| PROBLEM TO WORK ON |
Repeat the entries verbatim.
******
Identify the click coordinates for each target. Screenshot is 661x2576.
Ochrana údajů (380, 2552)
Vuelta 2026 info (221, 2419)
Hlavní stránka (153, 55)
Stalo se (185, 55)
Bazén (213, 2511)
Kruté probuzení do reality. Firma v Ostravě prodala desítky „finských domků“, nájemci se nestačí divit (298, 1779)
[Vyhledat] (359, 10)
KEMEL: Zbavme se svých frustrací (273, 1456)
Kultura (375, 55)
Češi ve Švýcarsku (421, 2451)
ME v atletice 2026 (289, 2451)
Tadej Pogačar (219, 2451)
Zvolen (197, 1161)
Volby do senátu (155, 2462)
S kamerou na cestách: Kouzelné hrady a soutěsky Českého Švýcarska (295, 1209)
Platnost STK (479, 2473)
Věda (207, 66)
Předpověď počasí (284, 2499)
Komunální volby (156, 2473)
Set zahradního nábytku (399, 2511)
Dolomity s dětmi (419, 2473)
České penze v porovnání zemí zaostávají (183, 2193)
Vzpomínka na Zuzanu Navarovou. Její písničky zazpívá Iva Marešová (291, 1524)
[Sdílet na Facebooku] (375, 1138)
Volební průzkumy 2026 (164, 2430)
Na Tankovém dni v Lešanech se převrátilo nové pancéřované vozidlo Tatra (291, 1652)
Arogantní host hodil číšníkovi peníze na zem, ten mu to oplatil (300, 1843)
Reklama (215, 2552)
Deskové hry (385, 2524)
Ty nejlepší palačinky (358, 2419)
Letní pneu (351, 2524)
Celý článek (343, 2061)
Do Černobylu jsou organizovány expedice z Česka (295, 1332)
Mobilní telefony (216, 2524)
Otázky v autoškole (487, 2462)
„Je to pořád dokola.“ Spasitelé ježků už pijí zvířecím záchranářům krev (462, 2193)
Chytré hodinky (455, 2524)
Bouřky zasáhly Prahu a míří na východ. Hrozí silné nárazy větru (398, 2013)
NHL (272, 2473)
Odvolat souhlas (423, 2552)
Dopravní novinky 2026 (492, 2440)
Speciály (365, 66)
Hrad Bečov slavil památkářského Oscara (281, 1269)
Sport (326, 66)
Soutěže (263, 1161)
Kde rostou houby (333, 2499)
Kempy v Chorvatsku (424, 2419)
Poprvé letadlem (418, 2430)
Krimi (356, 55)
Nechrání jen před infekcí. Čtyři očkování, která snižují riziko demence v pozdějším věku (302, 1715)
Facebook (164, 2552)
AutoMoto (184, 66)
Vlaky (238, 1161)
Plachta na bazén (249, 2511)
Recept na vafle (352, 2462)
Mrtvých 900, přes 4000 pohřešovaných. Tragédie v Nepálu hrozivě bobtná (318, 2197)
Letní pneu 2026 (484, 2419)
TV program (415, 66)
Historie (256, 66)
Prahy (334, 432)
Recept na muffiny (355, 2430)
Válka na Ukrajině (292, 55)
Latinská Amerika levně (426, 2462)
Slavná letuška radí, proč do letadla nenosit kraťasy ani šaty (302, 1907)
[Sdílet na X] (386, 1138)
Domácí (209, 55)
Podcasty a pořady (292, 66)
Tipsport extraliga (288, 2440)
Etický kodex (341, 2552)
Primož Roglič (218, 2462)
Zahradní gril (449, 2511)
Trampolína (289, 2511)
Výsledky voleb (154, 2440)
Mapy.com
******
| RESULT OF THIS TASK |
Identify the click coordinates for each target. Screenshot is 661x2576.
Ochrana údajů (380, 2552)
Vuelta 2026 info (221, 2419)
Hlavní stránka (153, 55)
Stalo se (185, 55)
Bazén (213, 2511)
Kruté probuzení do reality. Firma v Ostravě prodala desítky „finských domků“, nájemci se nestačí divit (298, 1779)
[Vyhledat] (359, 10)
KEMEL: Zbavme se svých frustrací (273, 1456)
Kultura (375, 55)
Češi ve Švýcarsku (421, 2451)
ME v atletice 2026 (289, 2451)
Tadej Pogačar (219, 2451)
Zvolen (197, 1161)
Volby do senátu (155, 2462)
S kamerou na cestách: Kouzelné hrady a soutěsky Českého Švýcarska (295, 1209)
Platnost STK (479, 2473)
Věda (207, 66)
Předpověď počasí (284, 2499)
Komunální volby (156, 2473)
Set zahradního nábytku (399, 2511)
Dolomity s dětmi (419, 2473)
České penze v porovnání zemí zaostávají (183, 2193)
Vzpomínka na Zuzanu Navarovou. Její písničky zazpívá Iva Marešová (291, 1524)
[Sdílet na Facebooku] (375, 1138)
Volební průzkumy 2026 (164, 2430)
Na Tankovém dni v Lešanech se převrátilo nové pancéřované vozidlo Tatra (291, 1652)
Arogantní host hodil číšníkovi peníze na zem, ten mu to oplatil (300, 1843)
Reklama (215, 2552)
Deskové hry (385, 2524)
Ty nejlepší palačinky (358, 2419)
Letní pneu (351, 2524)
Celý článek (343, 2061)
Do Černobylu jsou organizovány expedice z Česka (295, 1332)
Mobilní telefony (216, 2524)
Otázky v autoškole (487, 2462)
„Je to pořád dokola.“ Spasitelé ježků už pijí zvířecím záchranářům krev (462, 2193)
Chytré hodinky (455, 2524)
Bouřky zasáhly Prahu a míří na východ. Hrozí silné nárazy větru (398, 2013)
NHL (272, 2473)
Odvolat souhlas (423, 2552)
Dopravní novinky 2026 (492, 2440)
Speciály (365, 66)
Hrad Bečov slavil památkářského Oscara (281, 1269)
Sport (326, 66)
Soutěže (263, 1161)
Kde rostou houby (333, 2499)
Kempy v Chorvatsku (424, 2419)
Poprvé letadlem (418, 2430)
Krimi (356, 55)
Nechrání jen před infekcí. Čtyři očkování, která snižují riziko demence v pozdějším věku (302, 1715)
Facebook (164, 2552)
AutoMoto (184, 66)
Vlaky (238, 1161)
Plachta na bazén (249, 2511)
Recept na vafle (352, 2462)
Mrtvých 900, přes 4000 pohřešovaných. Tragédie v Nepálu hrozivě bobtná (318, 2197)
Letní pneu 2026 (484, 2419)
TV program (415, 66)
Historie (256, 66)
Prahy (334, 432)
Recept na muffiny (355, 2430)
Válka na Ukrajině (292, 55)
Latinská Amerika levně (426, 2462)
Slavná letuška radí, proč do letadla nenosit kraťasy ani šaty (302, 1907)
[Sdílet na X] (386, 1138)
Domácí (209, 55)
Podcasty a pořady (292, 66)
Tipsport extraliga (288, 2440)
Etický kodex (341, 2552)
Primož Roglič (218, 2462)
Zahradní gril (449, 2511)
Trampolína (289, 2511)
Výsledky voleb (154, 2440)
Mapy.com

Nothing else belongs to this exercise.